**Aim**.
Output the data as a numbered list, omitting blank lines, beginning at the line containing "Given: Select the Sheet 59 tab" and continuing through the line containing "The width and height of the screenshot is (651, 951).".

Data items
■ ■ ■
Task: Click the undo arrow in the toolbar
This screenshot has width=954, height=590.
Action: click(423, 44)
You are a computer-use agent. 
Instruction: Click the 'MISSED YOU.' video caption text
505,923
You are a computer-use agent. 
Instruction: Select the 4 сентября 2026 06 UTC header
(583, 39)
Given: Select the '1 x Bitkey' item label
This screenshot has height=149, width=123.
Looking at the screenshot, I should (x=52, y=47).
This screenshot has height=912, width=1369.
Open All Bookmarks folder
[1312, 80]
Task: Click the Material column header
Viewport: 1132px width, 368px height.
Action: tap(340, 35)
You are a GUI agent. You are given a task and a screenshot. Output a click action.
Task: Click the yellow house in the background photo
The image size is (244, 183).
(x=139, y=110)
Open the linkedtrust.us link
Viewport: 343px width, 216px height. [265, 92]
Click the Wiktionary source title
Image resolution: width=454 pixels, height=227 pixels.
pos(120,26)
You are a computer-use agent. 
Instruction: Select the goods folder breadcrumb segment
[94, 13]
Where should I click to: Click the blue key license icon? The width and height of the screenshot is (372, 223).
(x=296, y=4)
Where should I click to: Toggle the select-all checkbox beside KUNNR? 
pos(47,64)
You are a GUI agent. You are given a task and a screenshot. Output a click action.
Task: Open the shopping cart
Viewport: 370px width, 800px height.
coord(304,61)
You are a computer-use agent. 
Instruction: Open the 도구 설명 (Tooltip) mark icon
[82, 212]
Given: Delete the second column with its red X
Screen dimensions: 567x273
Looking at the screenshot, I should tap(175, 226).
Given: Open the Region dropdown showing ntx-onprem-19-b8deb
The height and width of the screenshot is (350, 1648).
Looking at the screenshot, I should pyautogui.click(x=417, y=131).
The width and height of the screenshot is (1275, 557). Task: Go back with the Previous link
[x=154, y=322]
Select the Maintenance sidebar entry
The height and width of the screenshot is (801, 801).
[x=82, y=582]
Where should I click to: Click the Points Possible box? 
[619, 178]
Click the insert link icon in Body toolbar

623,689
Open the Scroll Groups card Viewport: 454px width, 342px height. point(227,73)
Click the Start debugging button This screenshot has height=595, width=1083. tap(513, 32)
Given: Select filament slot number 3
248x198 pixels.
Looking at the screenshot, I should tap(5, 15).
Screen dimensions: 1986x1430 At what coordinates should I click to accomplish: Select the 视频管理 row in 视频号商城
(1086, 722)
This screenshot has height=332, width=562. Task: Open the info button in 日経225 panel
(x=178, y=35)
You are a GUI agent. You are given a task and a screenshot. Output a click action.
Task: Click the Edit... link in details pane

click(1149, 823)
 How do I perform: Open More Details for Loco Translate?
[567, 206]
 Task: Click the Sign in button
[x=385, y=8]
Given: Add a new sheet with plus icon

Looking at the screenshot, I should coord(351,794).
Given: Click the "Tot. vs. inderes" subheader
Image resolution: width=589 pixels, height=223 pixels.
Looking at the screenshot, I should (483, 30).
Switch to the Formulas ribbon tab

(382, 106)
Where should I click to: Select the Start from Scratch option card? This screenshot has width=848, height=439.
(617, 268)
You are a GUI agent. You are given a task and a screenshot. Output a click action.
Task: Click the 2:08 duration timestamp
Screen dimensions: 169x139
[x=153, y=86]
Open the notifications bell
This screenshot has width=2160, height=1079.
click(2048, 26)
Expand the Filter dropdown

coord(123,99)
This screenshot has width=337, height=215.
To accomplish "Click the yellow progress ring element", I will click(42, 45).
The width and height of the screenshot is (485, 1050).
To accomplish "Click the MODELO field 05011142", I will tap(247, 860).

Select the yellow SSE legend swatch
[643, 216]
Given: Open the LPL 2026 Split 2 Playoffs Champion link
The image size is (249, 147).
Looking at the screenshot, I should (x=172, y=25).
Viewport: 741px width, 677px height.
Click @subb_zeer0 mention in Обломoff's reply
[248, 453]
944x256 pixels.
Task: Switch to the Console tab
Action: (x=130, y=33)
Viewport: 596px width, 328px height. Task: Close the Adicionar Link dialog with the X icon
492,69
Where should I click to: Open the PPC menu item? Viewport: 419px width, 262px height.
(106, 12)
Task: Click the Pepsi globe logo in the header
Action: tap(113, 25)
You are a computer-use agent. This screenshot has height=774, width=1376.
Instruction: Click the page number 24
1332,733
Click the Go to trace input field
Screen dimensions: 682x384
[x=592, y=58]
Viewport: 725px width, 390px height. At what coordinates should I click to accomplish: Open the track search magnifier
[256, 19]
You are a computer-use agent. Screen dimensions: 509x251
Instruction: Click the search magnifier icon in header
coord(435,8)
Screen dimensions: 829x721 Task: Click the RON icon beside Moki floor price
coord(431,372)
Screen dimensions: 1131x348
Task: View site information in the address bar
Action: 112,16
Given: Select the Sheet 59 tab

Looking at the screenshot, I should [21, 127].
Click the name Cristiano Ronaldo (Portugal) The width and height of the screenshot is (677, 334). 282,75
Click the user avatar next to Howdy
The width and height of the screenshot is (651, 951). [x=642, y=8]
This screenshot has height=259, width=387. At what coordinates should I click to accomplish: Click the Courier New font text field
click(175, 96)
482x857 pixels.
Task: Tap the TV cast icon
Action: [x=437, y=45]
■ ■ ■
**Result**.
1. Given: Select the Sheet 59 tab
2. Looking at the screenshot, I should [21, 127].
3. Click the name Cristiano Ronaldo (Portugal) The width and height of the screenshot is (677, 334). 282,75
4. Click the user avatar next to Howdy
5. The width and height of the screenshot is (651, 951). [x=642, y=8]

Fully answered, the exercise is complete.